━━ Material shown

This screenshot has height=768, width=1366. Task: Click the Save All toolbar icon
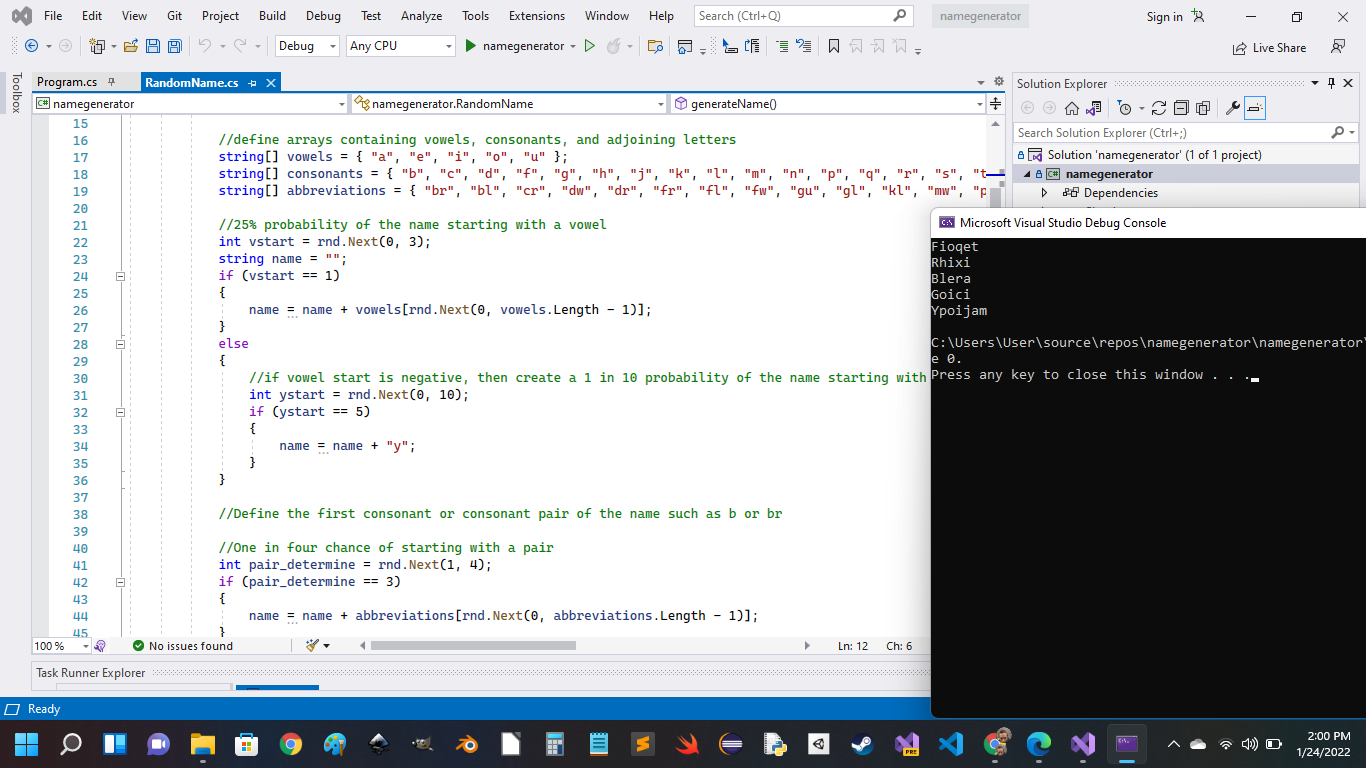(175, 46)
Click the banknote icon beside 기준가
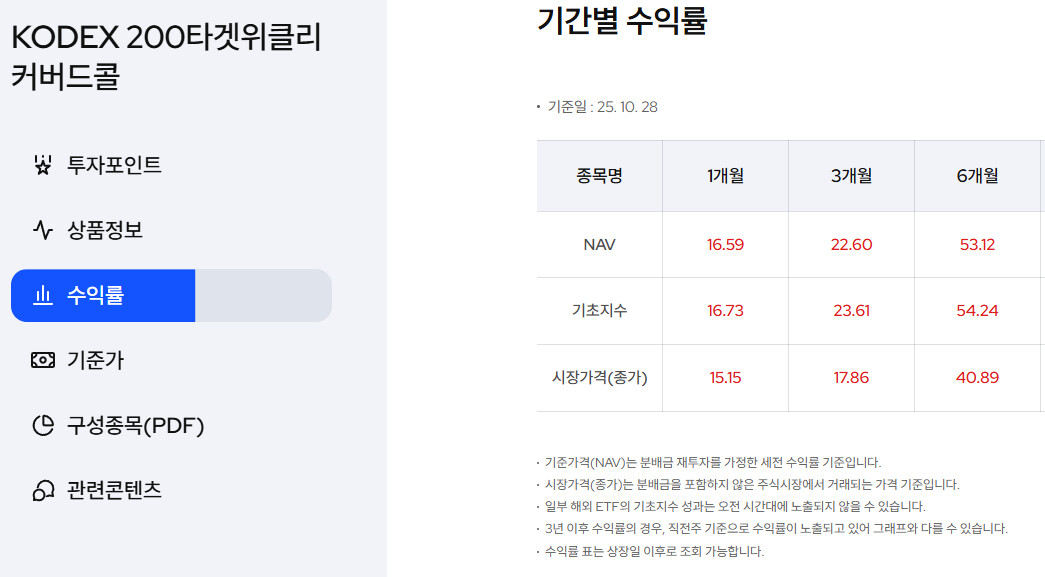The image size is (1045, 577). point(42,361)
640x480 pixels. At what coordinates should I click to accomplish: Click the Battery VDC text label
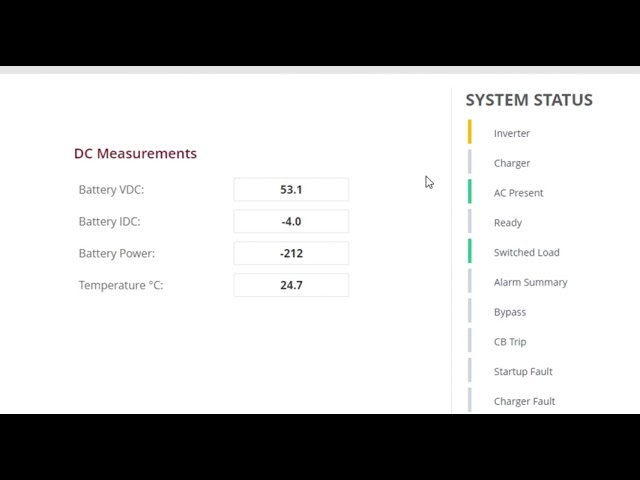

━━━━

What you are asked to do. Only the lines from the line containing "Click the banknote icon beside 기준가" through the last line of the entries above should be reproduced, word for word and without pictures.

Completed exercise.
Click the banknote icon beside 기준가
The image size is (1045, 577). point(42,361)
640x480 pixels. At what coordinates should I click to accomplish: Click the Battery VDC text label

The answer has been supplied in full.